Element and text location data
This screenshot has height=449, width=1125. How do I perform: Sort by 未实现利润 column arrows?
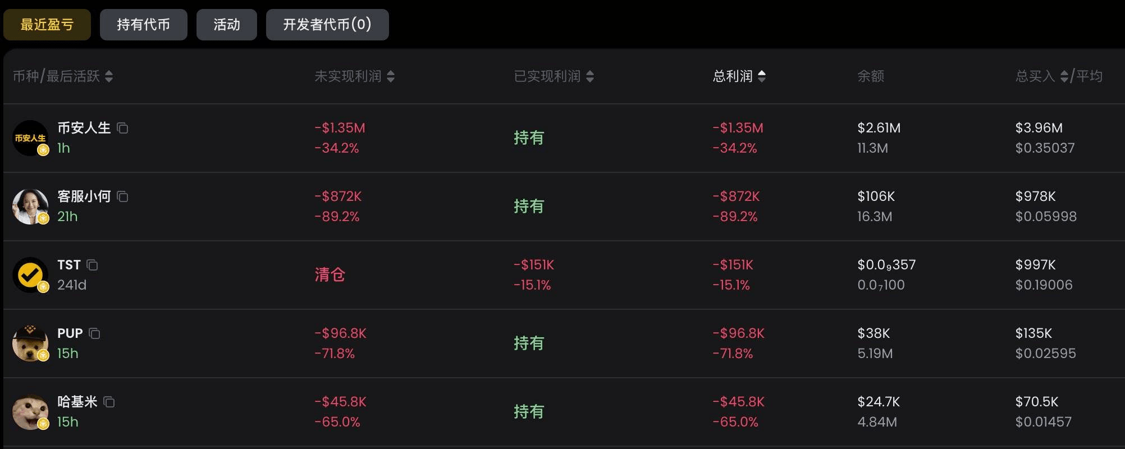click(x=391, y=76)
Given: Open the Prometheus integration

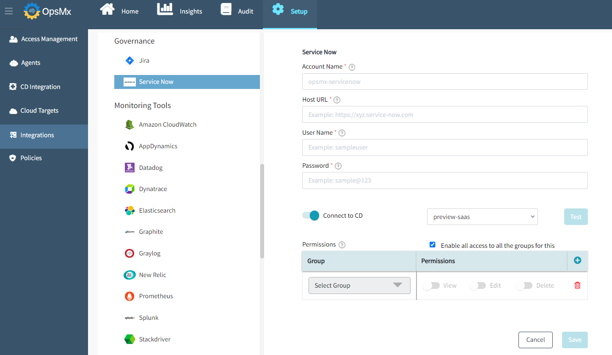Looking at the screenshot, I should point(157,296).
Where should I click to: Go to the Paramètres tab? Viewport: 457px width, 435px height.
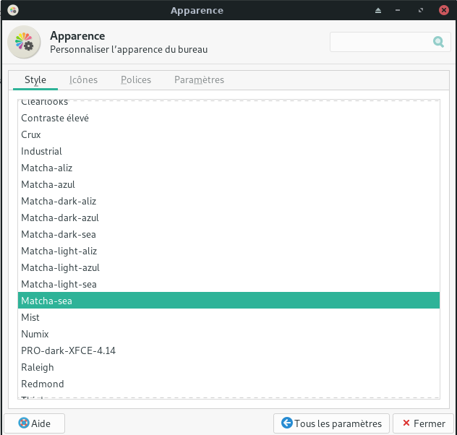[x=199, y=80]
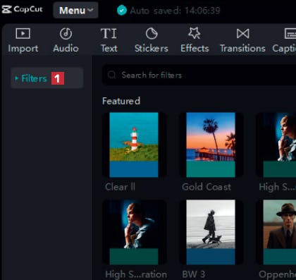Open the Import media icon
Screen dimensions: 296x280
[23, 34]
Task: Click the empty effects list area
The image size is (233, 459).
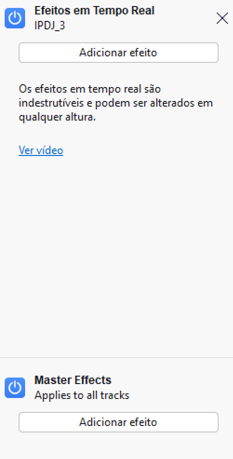Action: (x=116, y=255)
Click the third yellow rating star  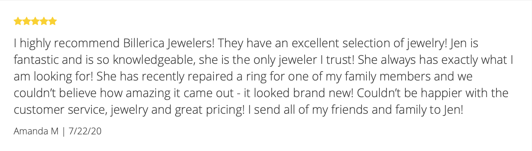(x=35, y=22)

> [Exercise] Return each line from the rows above that contains the string "width", copying every such line in full.

> [Output]
This screenshot has height=449, width=1125. How do I perform: Sort by 未实现利润 column arrows?
Where should I click to: Go to the Paramètres tab? Viewport: 457px width, 435px height.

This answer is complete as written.